_Texte proposé_:
+++++
Ceci dit, alors que Tucker édi­tait « Liber­ty » on lui a deman­dé sou­vent ce que les anar­chistes feront des indi­vi­dus qui s’obs­tinent à vio­ler la loi sociale en s’at­ta­quant à leurs voi­sins, en empié­tant sur eux, le pro­lon­ge­ment de leur per­son­na­li­té, leur rayon d’activité. 

Sa posi­tion est claire : « Nous sommes les enne­mis les plus réso­lus des attaques contre la per­sonne et la pro­prié­té et tout en nous pré­oc­cu­pant d’en détruire les causes, nous n’é­prou­vons aucun scru­pule à employer contre leurs mani­fes­ta­tions immé­diates le trai­te­ment. héroïque qu’exigent les cir­cons­tances et la sagesse»… L’État abo­li, sa dis­pa­ri­tion lais­se­ra en exis­tence une asso­cia­tion de défense, ne repo­sant pas cette fois, sur l’o­bli­ga­tion mais volon­taire, qui res­trein­dra les acti­vi­tés des empié­teurs, des fau­teurs de trouble par tous les moyens possibles. » 

Mais quels seront les moyens de défense ? 

Tucker admet, affaire de com­mo­di­té, l’i­so­le­ment (c’est-à-dire l’emprisonnement), la tor­ture [[J’i­gnore ce que Tucker enten­dait exac­te­ment par « tor­ture ».]] et même la peine de mort. 

Il éta­blit une dif­fé­rence ente la peine capi­tale infli­gée par une ins­ti­tu­tion sociale qui fabrique les cri­mi­nels. et la peine capi­tale, arme défen­sive d’une socié­té volon­tai­re­ment consti­tuée. Le meurtre est un acte offen­sif et on ne peut qua­li­fier de meurtre un acte défensif. 

« Je ne suis mû, déclare-t-il, par aucun désir de défendre le bagne, la guillo­tine ou la chaise élec­trique. Mais la vie d’un empié­teur (d’un agres­seur), n’offre rien de sacré et il n’existe pas de prin­cipe valable, au point de vue de la socié­té humaine, qui inter­dise aux empié­tés, aux atta­qués de se pro­té­ger de toutes les façons en leur pouvoir ».
+++++
_Consigne A_:
Énumérez les moyens de défense que Tucker admet selon le texte proposé sur sa conception de l'anarchisme.
_Consigne B_:
Prolongez le texte consacré à Tucker et à la défense contre les agresseurs, en reprenant après sa dernière phrase.
Les lignes qui suivent forment un matériel distinct du texte proposé.

_Matériel fourni_:
+++++
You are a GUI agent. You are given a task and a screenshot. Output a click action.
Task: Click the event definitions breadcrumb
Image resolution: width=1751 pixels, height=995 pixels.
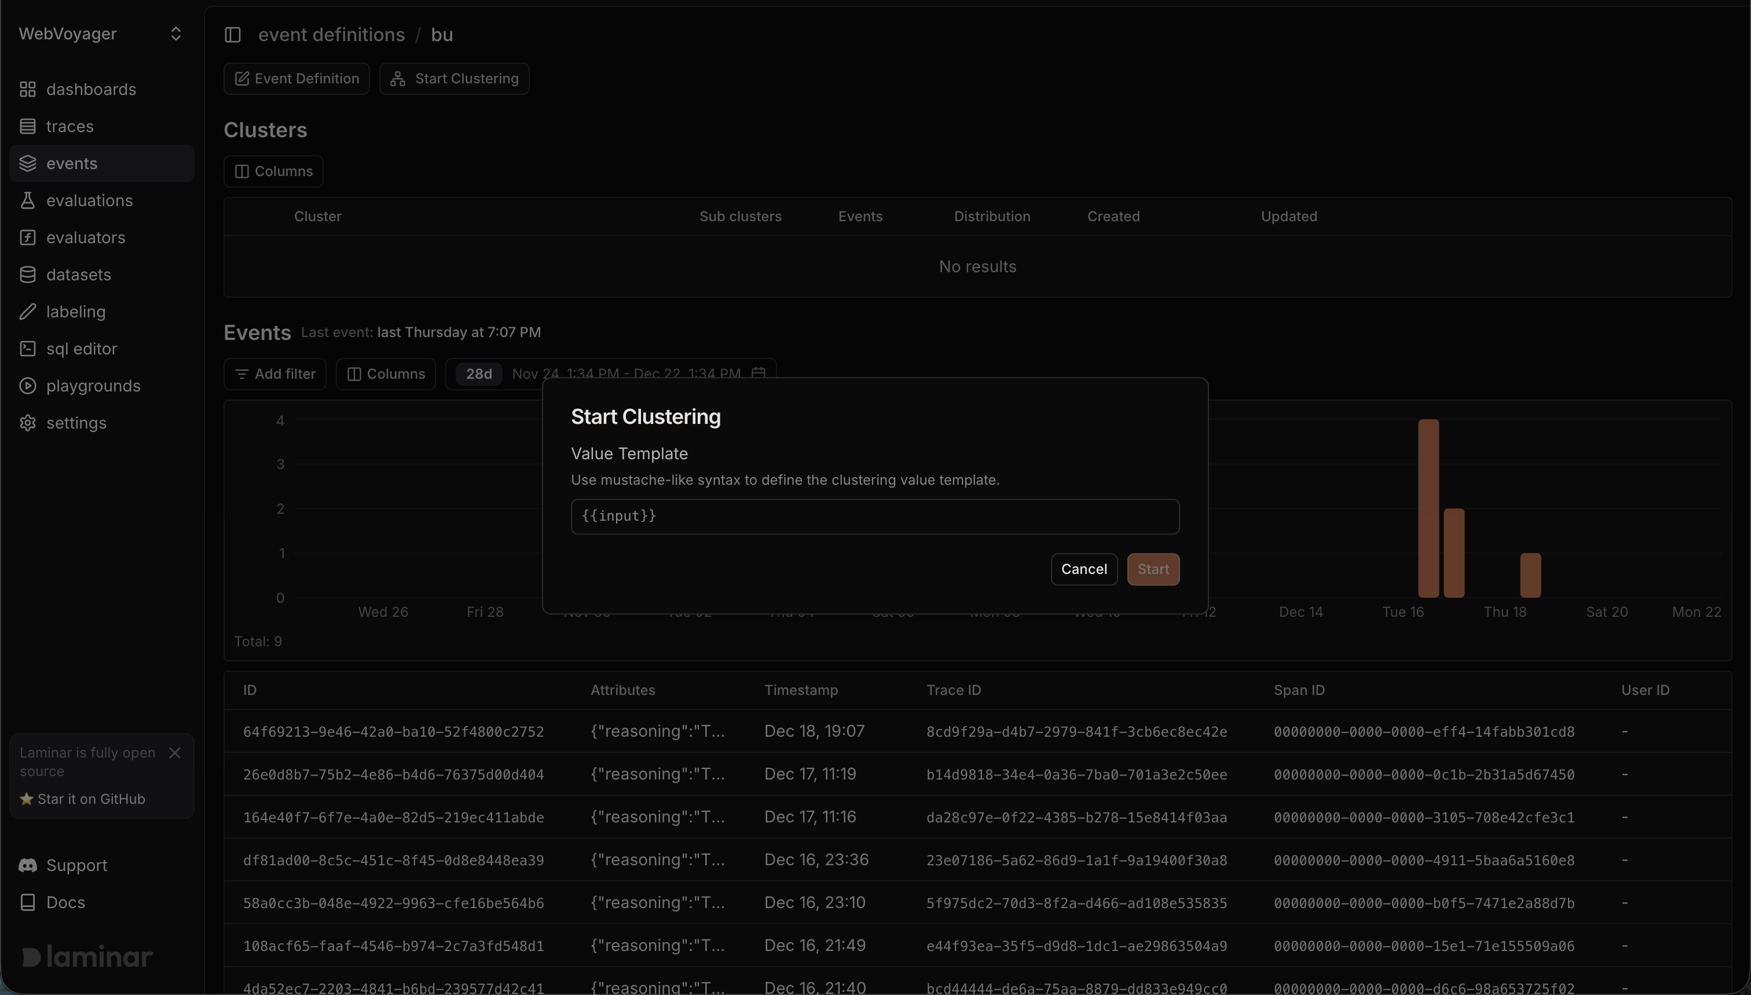click(x=331, y=35)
+++++
_Réponse A_:
L'isolement (c'est-à-dire l'emprisonnement), la torture et la peine de mort.

_Réponse B_:
Il convient de remar­quer ici que l’a­nar­chisme s’in­ter­dit tout contrôle sur la conduite individuelle. 

Il ne s’a­git que de la résis­tance à l’empiétement, à l’a­gres­sion, à la vio­la­tion de la « liber­té égale », même les recours aux puni­tions, aux sanc­tions d’un genre ou d’un autre, n’au­ront lieu que si tous les autres moyens (per­sua­sion. appel au rai­son­ne­ment, etc.) ont échoué. L’a­nar­chisme, selon Tucker, admet la sai­sie de ce qui appar­tient à l’empiéteur, à l’a­gres­seur, jus­qu’à concur­rence de la répa­ra­tion équi­va­lente au tort causé.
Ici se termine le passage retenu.